*Selected extract*:

AN EAGLE SUCCESS STORY AT SWEET ARROW LAKE COUNTY PARK
Now that we seem to be "out of the woods" I will tell you this story.
For at least three years we have been seeing a pair of Bald Eagles on a regular basis at Sweet Arrow Lake. People were always asking me "where's the nest?" Well, there was no known nest and we were not seeing immature birds with these adults, so I assumed that they were, for whatever reason, non-breeding birds. But... this year was a different story. Bald Eagles reach breeding age around 4 or 5 years old and this year they must have come of age because we did have a nest! The nest was discovered in April with two healthy eaglets that were estimated to be about 4 weeks old at the time. There are now over 250 nest now in PA but we were told by the game commission officer that this was only the 3rd one in Schuylkill Co.
Image by Tom Jobe
All was well on May 11, 2013
But at the end of May. disaster struck. The nest fell one night in a wind storm. Perhaps this young adult pair needed more nest building practice or maybe it was that they chose a tree that already had dead limbs on top but one day I got a call from a friend who was helping to monitor the nest and said she couldn't see it. We immediately went to the area and found the nest on the ground with the two eaglets in it. They were alive. We called Peggy Hentz at Red Creek Wildlife Center and Officer Kevin Clouser with the PA Game Commission. They were there within the hour. Peggy examined the eaglets and decided that she had to take one back with her to the rehab. The other eaglet seemed to be fine and it was decided to leave it where it was and continue monitoring it.

*Entries supplied*:
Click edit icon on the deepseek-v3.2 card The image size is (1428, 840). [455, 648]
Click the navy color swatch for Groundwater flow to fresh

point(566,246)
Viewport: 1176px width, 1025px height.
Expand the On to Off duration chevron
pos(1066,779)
...
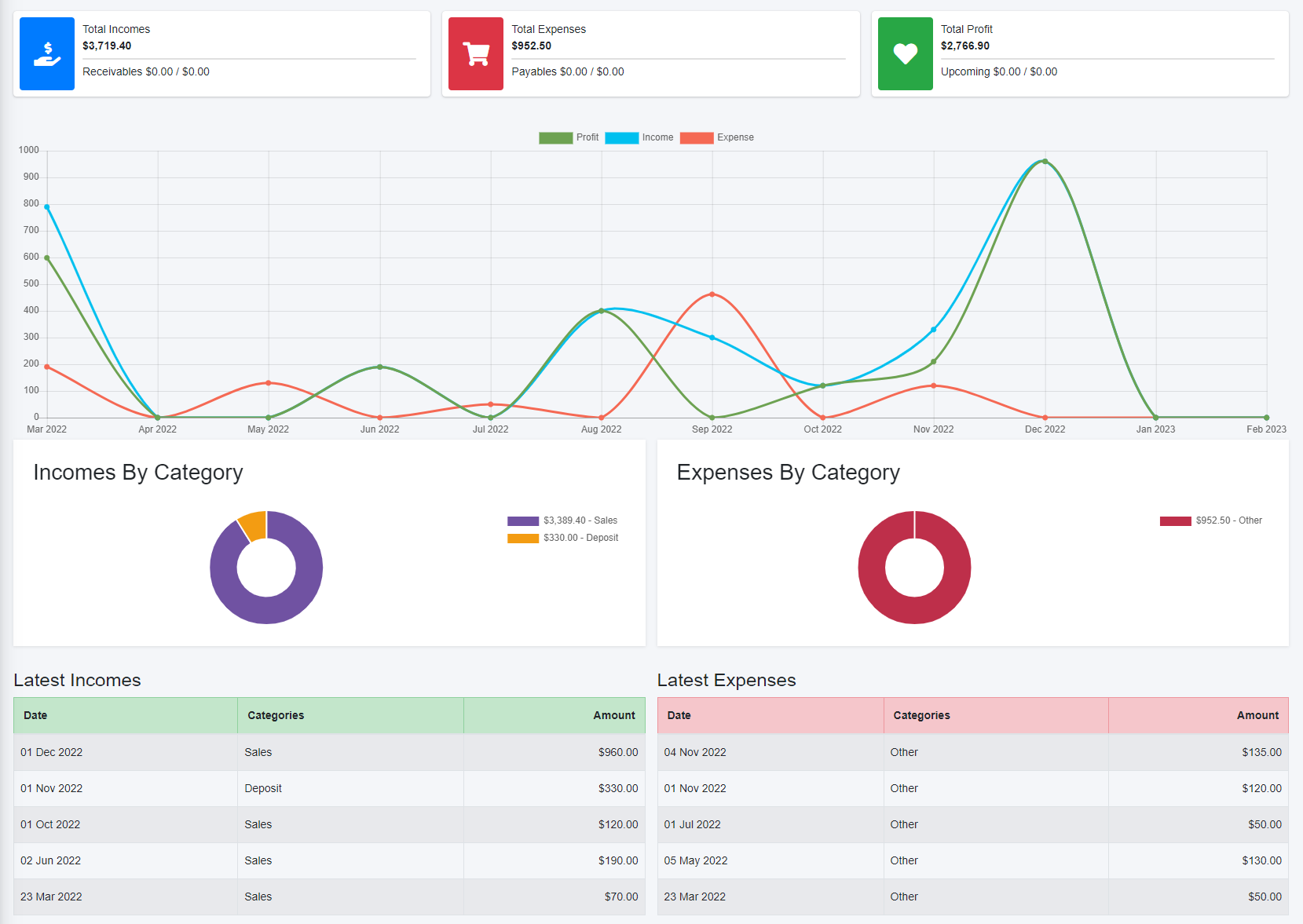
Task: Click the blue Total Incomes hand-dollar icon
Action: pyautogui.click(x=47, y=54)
==
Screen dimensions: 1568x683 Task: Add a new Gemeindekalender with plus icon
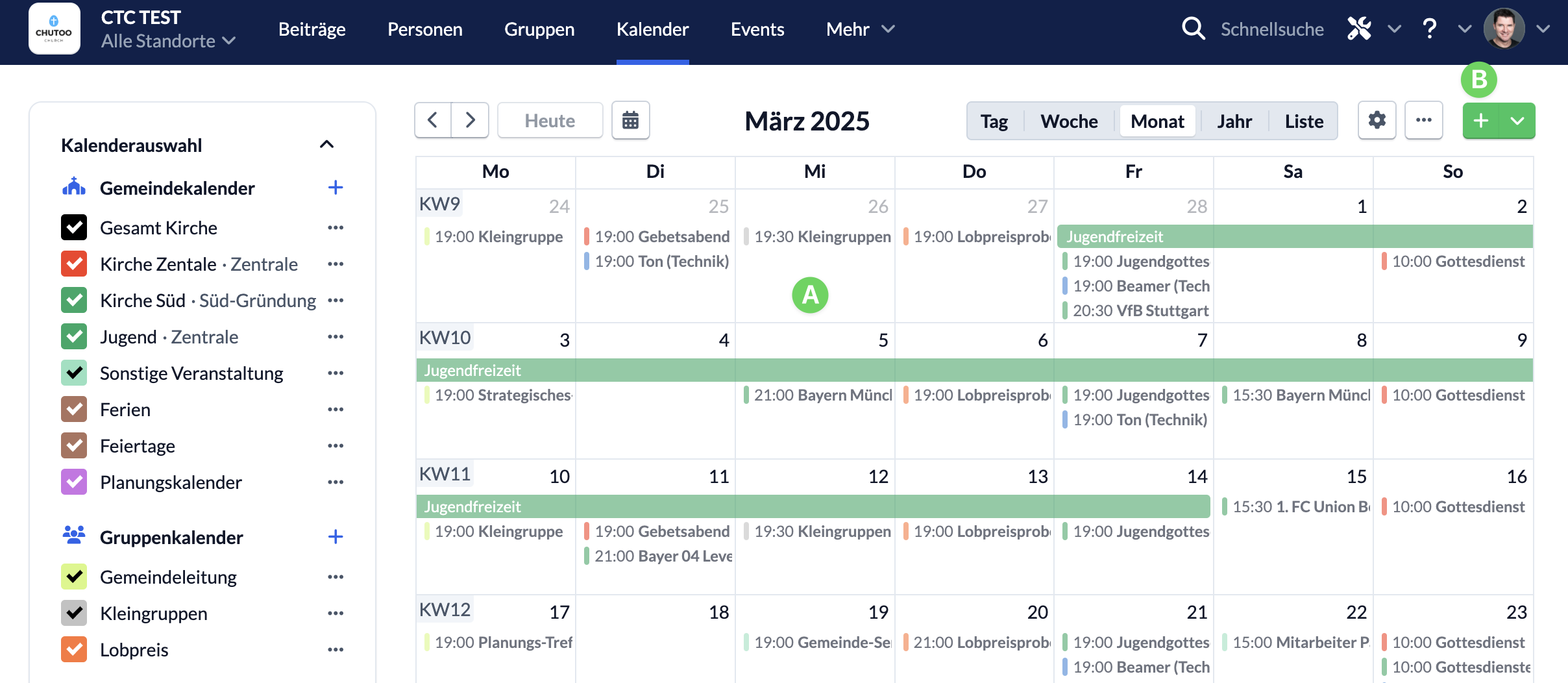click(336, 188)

*Your tasks*:
**1.** Transcribe the stretch of the Sweet Arrow Lake eagle account from "For at least" through "in Schuylkill Co.".
**2.** In the Sweet Arrow Lake eagle account, why did the writer first assume that the pair of Bald Eagles were non-breeding birds?

*Solutions to the tasks*:
**1.**
For at least three years we have been seeing a pair of Bald Eagles on a regular basis at Sweet Arrow Lake. People were always asking me "where's the nest?" Well, there was no known nest and we were not seeing immature birds with these adults, so I assumed that they were, for whatever reason, non-breeding birds. But... this year was a different story. Bald Eagles reach breeding age around 4 or 5 years old and this year they must have come of age because we did have a nest! The nest was discovered in April with two healthy eaglets that were estimated to be about 4 weeks old at the time. There are now over 250 nest now in PA but we were told by the game commission officer that this was only the 3rd one in Schuylkill Co.

**2.** No nest was known, and no immature birds were seen with the adults. So the writer concluded that the pair were non-breeding birds.